Update regular expression pattern for panther.pthcmp to match example identifier #242

Closed dhimmel closed 2 years ago

dhimmel commented 2 years ago

Prefix

panther.pthcmp

New Regular Expression Pattern

^(G|P|U|C|S)\d{5}$

Explanation

The pattern for panther.pthcmp (^G|P|U|C|S\\d{5}$) doesn't match the example P00266:

https://github.com/biopragmatics/bioregistry/blob/e9b76c42dbc5cd0e5552093427b2f0a7bbe3b046/exports/registry/registry.json#L14169-L14182

Side note: I am surprised that patterns that don't match the example are allowed. Would think CI should flag this and suppress the pattern/example fields until this is resolved?

Contributor ORCID

0000-0002-3012-7446

dhimmel commented 2 years ago

http://bioregistry.io/registry/panther.pthcmp

Bad in identifiers.org:

https://github.com/biopragmatics/bioregistry/blob/e9b76c42dbc5cd0e5552093427b2f0a7bbe3b046/src/bioregistry/data/external/miriam/processed.json#L7167

Bad in n2t

https://github.com/biopragmatics/bioregistry/blob/e9b76c42dbc5cd0e5552093427b2f0a7bbe3b046/src/bioregistry/data/external/n2t/processed.json#L4329

Also I see that I reported this issue to identifiers.org over a year and half ago at https://github.com/identifiers-org/identifiers-org.github.io/issues/99#issuecomment-627006826 (totally forgot) and it still hasn't been fixed and probably won't be because the issue was prematurely closed.

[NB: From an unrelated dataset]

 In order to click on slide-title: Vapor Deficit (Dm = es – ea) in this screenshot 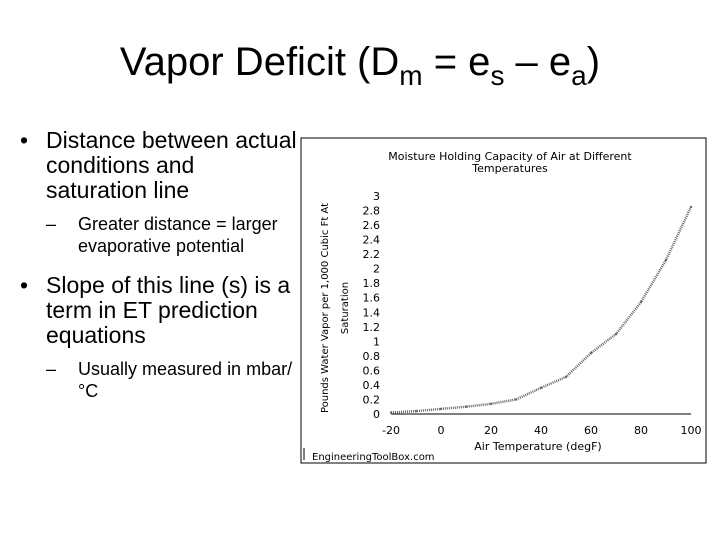, I will do `click(360, 66)`.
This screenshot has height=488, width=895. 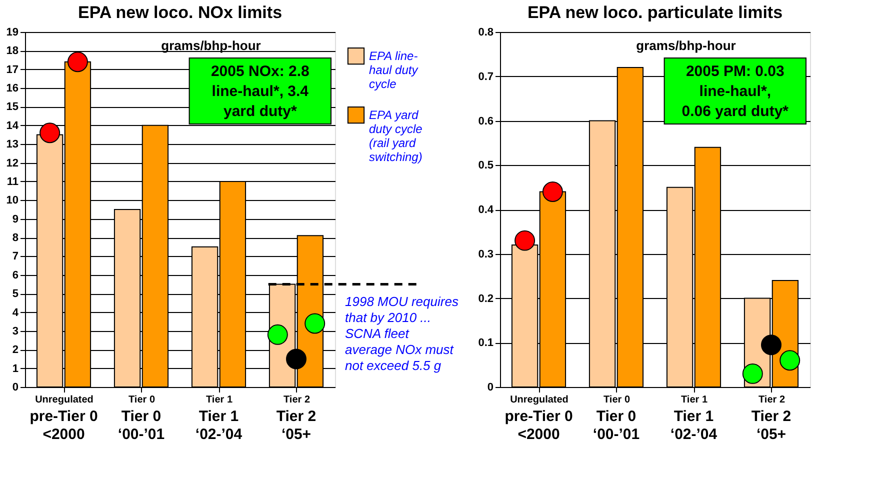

cthoyt commented 2 years ago

Is the issue that the parentheses were missing?

dhimmel commented 2 years ago

Is the issue that the parentheses were missing?

Yes exactly, such that before S00266 would match but not P00266.

cthoyt commented 2 years ago

So the good news is there is a CI workflow for checking that all of the examples do conform to the patterns. The bad news was there was an obvious error in the way I implemented it. A fix is issued in #243, and luckily, it shows that the example you point out here is the only one where this was an issue.